Learning from the ICO’s recent fine following a cyberattack on a law firm

ICO fines Tuckers Solicitors after a hacker published legal documents on the dark web
What happened
- After a cyberattack saw almost a million legal documents stolen and dumped onto the dark web, the UK government’s data regulator fined London-based law company Tuckers Solicitors £98,000 for failing to adequately look after its clients’ data.
- The cyber attack resulted in 972,191 files being stolen from the firm, including 60 court bundles that were later published on the darknet, the UK government’s Information Commissioner’s Office (ICO) said the criminal solicitors firm – which has offices across the country in major cities including London, Manchester, and Birmingham – failed to put in place proper cybersecurity measures.

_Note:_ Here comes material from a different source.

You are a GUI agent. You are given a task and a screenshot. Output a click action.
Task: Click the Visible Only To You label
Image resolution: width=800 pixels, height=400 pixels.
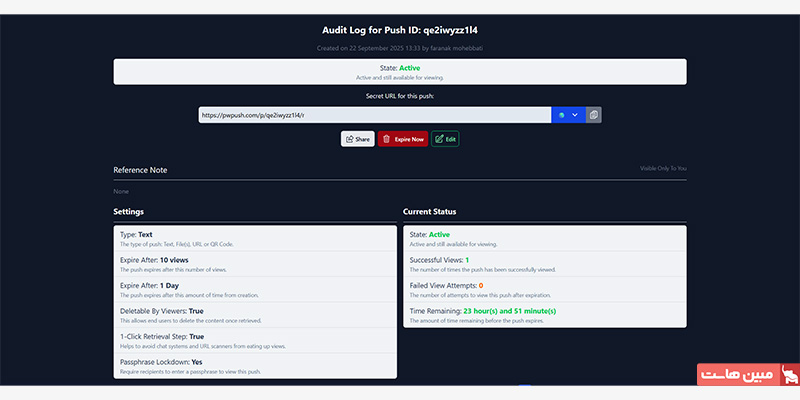click(x=663, y=168)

- Tuckers was fined £98,000 by the Information Commissioner’s Office (ICO) after the ICO found the company had infringed GDPR requirements by failing to implement adequate cybersecurity measures and failed to protect its customers’ data.
Why it matters
- The files were released after a hacker placed several tools on Tucker’s machine that allowed them to create their own account, according to the ICO. After that, the attacker exploited the account to steal 60 court bundles and publish them on the darknet.
- The hacker took advantage of the company’s move to remote working by infiltrating an app that allowed employees to access their work laptops from home, according to the ICO.
- Tuckers, on the other hand, failed to implement very inexpensive and easy cybersecurity safeguards, such as multi factor authentication (MFA), that may have stopped the hack, according to the watchdog.
New guidance issued in Norway on cloud computing
What happened
- The utilisation of cloud has been one of the technologies that has raised concerns for several years. This is owing, among other things, to the fact that cloud services have become widely adopted by the market and that cloud is the primary IT service delivery paradigm in many areas of business.
- This new guidance issued by the Norwegian data protection authority is intended particularly for organisations that want to begin utilising one or more cloud services, and it seeks to address the relevant aspects of data protection law that data controllers should consider while using cloud services.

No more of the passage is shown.